En résidence du 14 au 28 Juillet 2022

“Je deviendrais le Paysage car l’horizon me désespère”

Orfèvre à l’origine, scénographe trans disciplinaire, je suis dans cette recherche entre Nature et Scènes pour mon travail personnel.
Considérant que la scénographie est un art qui n’a rien à montrer, mais qui donne à voir.
Autrement dit c’est art de la relation, et c’est cela que je souhaite questionne au cours de cette première phase de résidence
au travers de dessins monumentaux qui sont comme autant de méditations.

Raymond Sarti – © Michel Gantner

 

Biographie :

Né en 1961. Vit et travaille à Paris
« De l’oeuvre au lieu, de la scène aux paysages.
Du sens à la forme…C’est ainsi que prennent forme les scénographies, les dessins ».
Diplômé de l’École Boulle en 1981, section Gravure sur acier, Design. De l’espace méticuleux de la matrice de l’orfèvre, il cisèle à présent les espaces pour en faire des lieux, des œuvres dessinées. Dans le souci d’une conjugaison des Arts, de la pluralité, comme base de sa démarche, il collabore auprès de nombreux metteurs en scène, chorégraphes, réalisateurs, plasticiens, architectes et paysagistes. C’est par l’emprunt de ces chemins de traverses et de ces rencontres que son voyage artistique se fonde. Chaque domaine de projet constitue autant une expérience intellectuelle qu’artistique nourrit du contexte où il est produit.
Il donne de nombreuses conférences sur les enjeux culturels de la scénographie et intervient en workshop dans les écoles d’art et universités françaises et internationales. Il bénéficie à présent d’une reconnaissance tant nationale qu’internationale.
Il enseigne la scénographie depuis 2007, à l’École Nationale Supérieure des Arts Décoratifs de Paris.

§ **Données enregistrées**
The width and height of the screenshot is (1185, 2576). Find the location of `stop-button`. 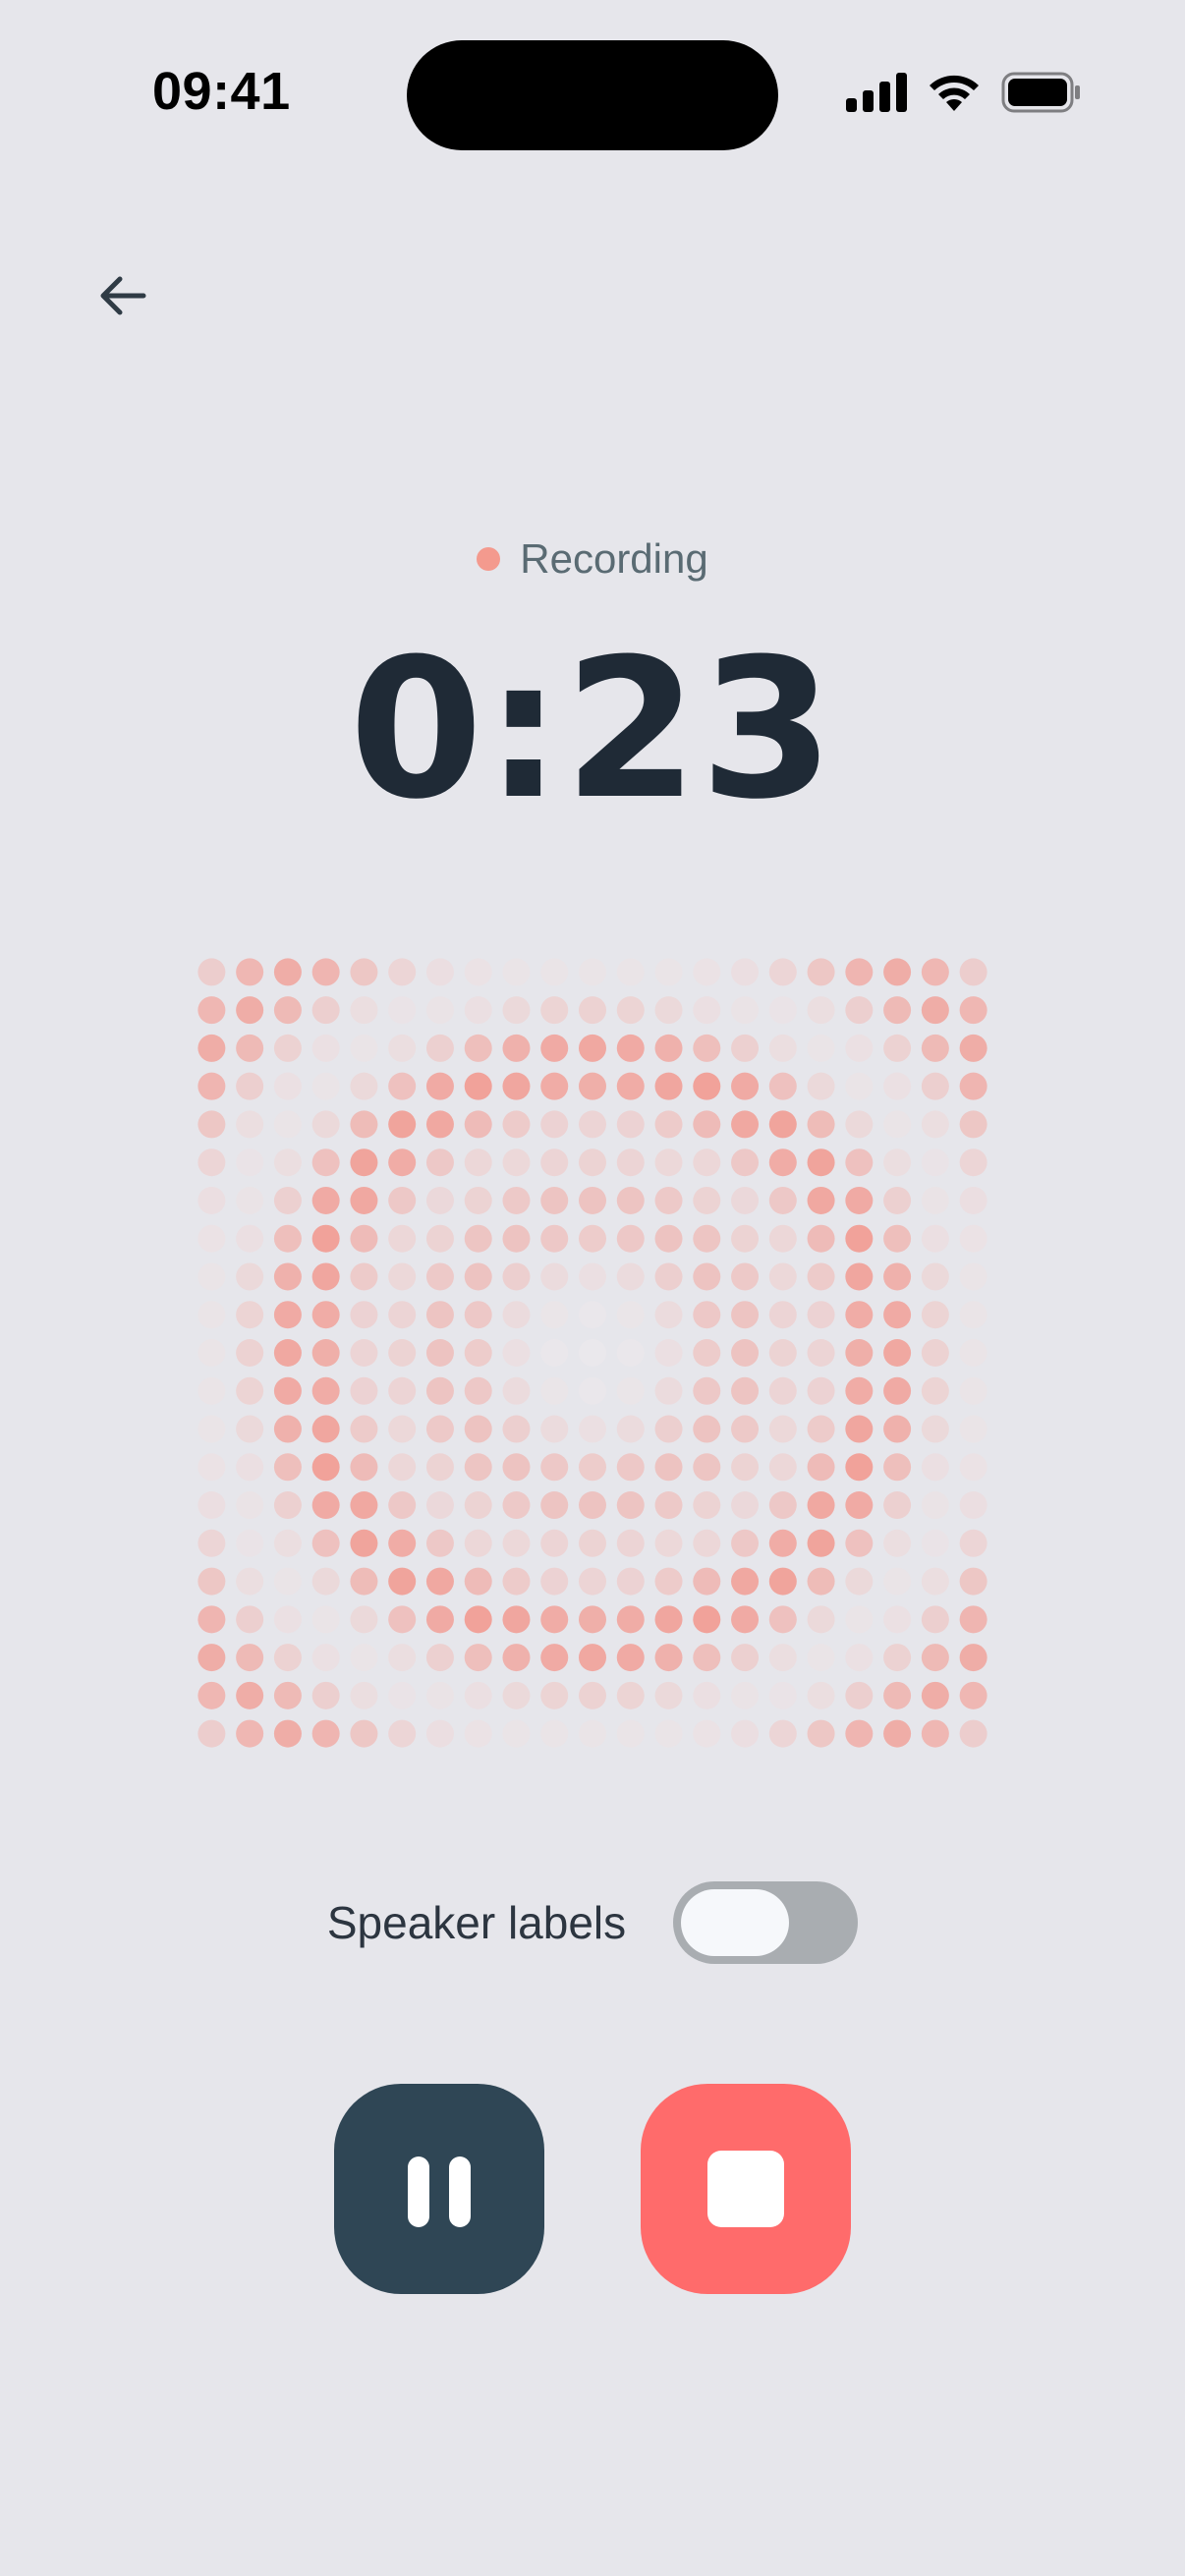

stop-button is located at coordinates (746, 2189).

§ **Consigne de travail A**
Pour chacune des affirmations suivantes, indiquez par oui ou par non si elle concorde avec le texte sur la résidence de Raymond Sarti, et citez à l'identique les mots du texte qui permettent de trancher.
(i) La résidence se déroule du 14 au 28 juillet 2022.
(ii) Il est diplômé de l'École Boulle en 1981.
(iii) Il enseigne la scénographie depuis 2001.
§ **Consigne de travail B**
Recopiez fidèlement le passage du texte sur la résidence de Raymond Sarti qui commence par les mots contenant « Du sens à la » et s'achève sur « il est produit. ».

§ **Corrigé A**
(i) Oui : « En résidence du 14 au 28 Juillet 2022 ».
(ii) Oui : « Diplômé de l’École Boulle en 1981, section Gravure sur acier, Design. »
(iii) Non : « Il enseigne la scénographie depuis 2007 ».

§ **Corrigé B**
Du sens à la forme…C’est ainsi que prennent forme les scénographies, les dessins ».
Diplômé de l’École Boulle en 1981, section Gravure sur acier, Design. De l’espace méticuleux de la matrice de l’orfèvre, il cisèle à présent les espaces pour en faire des lieux, des œuvres dessinées. Dans le souci d’une conjugaison des Arts, de la pluralité, comme base de sa démarche, il collabore auprès de nombreux metteurs en scène, chorégraphes, réalisateurs, plasticiens, architectes et paysagistes. C’est par l’emprunt de ces chemins de traverses et de ces rencontres que son voyage artistique se fonde. Chaque domaine de projet constitue autant une expérience intellectuelle qu’artistique nourrit du contexte où il est produit.